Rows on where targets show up

┄┄┄┄┄┄┄┄┄┄

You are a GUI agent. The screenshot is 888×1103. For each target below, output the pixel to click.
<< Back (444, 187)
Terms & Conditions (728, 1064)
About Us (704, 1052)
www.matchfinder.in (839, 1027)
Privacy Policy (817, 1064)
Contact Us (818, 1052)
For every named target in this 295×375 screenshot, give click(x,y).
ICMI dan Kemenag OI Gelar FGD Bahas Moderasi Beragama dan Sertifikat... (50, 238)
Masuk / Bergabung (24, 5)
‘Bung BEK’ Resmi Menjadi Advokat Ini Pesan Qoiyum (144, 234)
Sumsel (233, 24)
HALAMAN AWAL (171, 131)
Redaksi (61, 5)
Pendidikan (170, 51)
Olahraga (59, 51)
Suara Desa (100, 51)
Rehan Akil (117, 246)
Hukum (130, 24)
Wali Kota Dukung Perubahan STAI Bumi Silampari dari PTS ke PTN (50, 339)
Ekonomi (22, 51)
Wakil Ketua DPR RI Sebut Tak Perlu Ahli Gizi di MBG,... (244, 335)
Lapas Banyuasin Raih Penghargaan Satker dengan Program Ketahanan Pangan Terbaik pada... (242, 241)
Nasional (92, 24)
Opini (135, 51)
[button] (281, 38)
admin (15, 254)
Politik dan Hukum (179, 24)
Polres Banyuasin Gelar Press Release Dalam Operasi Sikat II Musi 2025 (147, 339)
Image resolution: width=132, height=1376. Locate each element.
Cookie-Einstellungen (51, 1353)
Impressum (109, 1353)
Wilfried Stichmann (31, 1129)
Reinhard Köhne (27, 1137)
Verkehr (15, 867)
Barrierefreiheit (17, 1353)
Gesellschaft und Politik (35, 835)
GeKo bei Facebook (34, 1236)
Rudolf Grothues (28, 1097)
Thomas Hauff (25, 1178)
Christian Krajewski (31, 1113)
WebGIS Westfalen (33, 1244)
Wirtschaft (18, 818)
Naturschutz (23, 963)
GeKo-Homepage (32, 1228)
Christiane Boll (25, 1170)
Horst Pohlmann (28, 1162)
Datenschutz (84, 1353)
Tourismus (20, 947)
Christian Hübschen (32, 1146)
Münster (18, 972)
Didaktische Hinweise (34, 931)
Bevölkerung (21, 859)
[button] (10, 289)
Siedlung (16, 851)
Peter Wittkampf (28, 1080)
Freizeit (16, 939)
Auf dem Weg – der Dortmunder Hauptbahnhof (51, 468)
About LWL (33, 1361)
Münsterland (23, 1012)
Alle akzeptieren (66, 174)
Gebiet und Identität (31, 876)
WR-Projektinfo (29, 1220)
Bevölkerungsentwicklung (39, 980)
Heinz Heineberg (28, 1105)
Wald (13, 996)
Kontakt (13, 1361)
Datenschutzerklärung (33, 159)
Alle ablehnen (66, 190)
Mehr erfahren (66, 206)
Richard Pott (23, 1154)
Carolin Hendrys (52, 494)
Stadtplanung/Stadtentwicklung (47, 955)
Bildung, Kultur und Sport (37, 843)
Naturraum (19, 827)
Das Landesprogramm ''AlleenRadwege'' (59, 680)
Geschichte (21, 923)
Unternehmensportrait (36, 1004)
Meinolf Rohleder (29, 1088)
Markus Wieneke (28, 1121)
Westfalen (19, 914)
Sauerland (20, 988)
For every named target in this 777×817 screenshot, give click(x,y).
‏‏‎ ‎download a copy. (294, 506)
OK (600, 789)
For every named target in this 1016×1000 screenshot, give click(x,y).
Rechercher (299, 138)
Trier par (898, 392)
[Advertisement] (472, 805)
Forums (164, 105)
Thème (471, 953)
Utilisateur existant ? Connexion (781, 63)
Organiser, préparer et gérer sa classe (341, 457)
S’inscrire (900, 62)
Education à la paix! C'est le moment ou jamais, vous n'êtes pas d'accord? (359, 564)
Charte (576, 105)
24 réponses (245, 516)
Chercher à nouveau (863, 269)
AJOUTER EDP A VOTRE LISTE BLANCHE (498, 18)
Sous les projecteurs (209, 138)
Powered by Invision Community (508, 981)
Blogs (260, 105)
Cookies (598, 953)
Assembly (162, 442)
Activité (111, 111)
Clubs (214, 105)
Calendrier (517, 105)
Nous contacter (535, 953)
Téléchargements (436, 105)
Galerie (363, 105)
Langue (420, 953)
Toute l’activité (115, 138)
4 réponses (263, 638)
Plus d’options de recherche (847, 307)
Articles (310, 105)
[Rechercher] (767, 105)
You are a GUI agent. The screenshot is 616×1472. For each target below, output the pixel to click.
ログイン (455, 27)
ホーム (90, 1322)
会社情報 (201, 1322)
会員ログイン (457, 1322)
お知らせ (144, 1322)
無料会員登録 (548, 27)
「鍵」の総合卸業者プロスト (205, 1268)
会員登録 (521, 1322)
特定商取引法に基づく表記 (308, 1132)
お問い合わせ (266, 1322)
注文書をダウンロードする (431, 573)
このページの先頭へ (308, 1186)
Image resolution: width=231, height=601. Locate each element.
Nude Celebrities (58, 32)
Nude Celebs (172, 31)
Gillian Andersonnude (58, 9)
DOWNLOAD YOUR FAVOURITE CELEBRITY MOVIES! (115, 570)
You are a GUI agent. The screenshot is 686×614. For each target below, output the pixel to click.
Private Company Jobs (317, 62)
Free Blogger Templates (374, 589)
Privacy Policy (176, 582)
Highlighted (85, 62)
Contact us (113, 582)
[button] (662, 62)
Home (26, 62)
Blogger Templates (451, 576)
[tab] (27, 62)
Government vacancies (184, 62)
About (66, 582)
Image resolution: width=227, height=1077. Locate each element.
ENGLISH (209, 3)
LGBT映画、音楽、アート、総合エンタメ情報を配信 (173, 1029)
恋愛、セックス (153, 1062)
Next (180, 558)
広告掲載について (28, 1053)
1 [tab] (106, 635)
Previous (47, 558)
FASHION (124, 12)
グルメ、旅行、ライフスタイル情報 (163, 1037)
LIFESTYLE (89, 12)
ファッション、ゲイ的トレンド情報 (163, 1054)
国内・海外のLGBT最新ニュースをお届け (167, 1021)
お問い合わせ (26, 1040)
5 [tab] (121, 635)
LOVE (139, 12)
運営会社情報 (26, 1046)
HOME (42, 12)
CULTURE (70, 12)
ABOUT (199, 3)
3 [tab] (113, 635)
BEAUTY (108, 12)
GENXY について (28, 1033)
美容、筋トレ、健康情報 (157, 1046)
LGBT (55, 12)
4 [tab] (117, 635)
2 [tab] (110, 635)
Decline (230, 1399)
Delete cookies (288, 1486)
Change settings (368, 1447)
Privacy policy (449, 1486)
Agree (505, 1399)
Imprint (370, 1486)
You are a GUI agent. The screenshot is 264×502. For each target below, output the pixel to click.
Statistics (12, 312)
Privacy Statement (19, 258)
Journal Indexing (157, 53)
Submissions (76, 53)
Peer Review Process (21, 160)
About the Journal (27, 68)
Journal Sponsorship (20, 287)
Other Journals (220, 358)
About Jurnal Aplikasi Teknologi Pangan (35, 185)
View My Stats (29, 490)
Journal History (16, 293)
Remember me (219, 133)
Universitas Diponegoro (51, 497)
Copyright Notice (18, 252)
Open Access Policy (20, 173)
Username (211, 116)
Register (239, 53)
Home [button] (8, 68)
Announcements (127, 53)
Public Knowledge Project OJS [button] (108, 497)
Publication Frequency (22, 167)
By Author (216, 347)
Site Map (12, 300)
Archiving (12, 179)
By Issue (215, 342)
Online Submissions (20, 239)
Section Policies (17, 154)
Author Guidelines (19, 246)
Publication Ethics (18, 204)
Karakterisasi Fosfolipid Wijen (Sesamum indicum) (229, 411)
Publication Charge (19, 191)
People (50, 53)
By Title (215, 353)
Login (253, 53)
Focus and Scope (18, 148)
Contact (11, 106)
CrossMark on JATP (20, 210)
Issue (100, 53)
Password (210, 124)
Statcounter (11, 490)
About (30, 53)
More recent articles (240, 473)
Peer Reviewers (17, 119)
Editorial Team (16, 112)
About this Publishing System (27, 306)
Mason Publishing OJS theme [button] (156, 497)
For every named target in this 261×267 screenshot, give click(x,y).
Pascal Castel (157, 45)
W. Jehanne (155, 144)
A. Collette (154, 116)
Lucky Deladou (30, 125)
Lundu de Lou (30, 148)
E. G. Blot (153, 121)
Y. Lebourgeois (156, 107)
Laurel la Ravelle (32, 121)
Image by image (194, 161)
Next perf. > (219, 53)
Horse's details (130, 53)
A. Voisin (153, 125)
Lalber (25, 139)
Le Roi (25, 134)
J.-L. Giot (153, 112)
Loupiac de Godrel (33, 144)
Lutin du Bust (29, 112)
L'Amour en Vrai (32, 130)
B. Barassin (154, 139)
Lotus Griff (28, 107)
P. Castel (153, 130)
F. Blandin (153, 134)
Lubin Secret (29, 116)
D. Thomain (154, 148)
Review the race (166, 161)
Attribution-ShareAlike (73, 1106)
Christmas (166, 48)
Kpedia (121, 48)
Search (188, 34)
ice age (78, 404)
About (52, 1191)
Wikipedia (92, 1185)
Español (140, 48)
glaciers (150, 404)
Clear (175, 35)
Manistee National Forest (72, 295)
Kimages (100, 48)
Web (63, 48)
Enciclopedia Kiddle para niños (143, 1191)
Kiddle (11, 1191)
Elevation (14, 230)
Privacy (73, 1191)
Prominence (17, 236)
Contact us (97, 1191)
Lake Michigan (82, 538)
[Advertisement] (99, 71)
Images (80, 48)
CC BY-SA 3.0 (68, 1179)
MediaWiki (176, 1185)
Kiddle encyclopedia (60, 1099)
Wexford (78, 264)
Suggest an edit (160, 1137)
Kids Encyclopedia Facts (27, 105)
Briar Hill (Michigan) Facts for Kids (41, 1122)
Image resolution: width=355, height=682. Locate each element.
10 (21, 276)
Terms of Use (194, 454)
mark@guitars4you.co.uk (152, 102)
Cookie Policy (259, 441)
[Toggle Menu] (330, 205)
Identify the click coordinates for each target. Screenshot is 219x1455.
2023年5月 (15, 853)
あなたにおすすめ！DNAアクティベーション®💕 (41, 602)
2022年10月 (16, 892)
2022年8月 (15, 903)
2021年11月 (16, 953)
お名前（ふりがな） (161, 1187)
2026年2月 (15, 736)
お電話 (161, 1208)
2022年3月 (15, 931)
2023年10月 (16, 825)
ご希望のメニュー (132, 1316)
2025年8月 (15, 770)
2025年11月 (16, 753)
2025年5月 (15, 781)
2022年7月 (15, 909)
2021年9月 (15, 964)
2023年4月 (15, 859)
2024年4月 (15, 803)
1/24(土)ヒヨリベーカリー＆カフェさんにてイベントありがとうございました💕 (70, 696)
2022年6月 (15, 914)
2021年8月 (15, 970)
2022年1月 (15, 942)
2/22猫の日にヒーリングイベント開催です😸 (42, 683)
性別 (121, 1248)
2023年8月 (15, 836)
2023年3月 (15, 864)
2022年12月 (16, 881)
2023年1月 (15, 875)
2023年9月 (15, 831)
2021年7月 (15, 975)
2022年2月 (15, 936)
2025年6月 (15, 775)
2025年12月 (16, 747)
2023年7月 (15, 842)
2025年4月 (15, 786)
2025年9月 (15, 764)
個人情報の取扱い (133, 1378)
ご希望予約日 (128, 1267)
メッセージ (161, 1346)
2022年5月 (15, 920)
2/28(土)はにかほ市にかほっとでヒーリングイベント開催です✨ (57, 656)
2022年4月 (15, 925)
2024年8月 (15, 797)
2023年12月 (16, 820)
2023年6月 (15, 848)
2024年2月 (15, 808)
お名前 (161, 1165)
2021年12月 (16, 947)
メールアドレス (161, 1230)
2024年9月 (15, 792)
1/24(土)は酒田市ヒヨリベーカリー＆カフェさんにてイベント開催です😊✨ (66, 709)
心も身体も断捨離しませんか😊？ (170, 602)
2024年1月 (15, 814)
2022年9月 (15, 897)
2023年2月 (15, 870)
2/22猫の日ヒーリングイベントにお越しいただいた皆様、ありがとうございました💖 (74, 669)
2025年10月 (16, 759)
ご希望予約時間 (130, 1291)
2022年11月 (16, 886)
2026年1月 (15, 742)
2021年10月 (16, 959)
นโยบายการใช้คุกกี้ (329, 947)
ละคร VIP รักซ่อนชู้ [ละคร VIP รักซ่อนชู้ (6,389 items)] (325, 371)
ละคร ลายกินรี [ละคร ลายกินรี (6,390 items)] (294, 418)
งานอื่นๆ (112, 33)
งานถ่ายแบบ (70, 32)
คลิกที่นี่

┄┄┄┄┄┄┄┄┄┄

Problem to work on:
Scale the part of the listing that opens with its first line and closes with the line containing "Contact Us (818, 1052)". Write every line out again, the request included, with each answer coordinate multiplied by 1.75 and rounded to a whole number, halves up.

Final answer:
You are a GUI agent. The screenshot is 888×1103. For each target below, output the pixel to click.
<< Back (777, 327)
Terms & Conditions (1274, 1862)
About Us (1232, 1841)
www.matchfinder.in (1468, 1797)
Privacy Policy (1430, 1862)
Contact Us (1432, 1841)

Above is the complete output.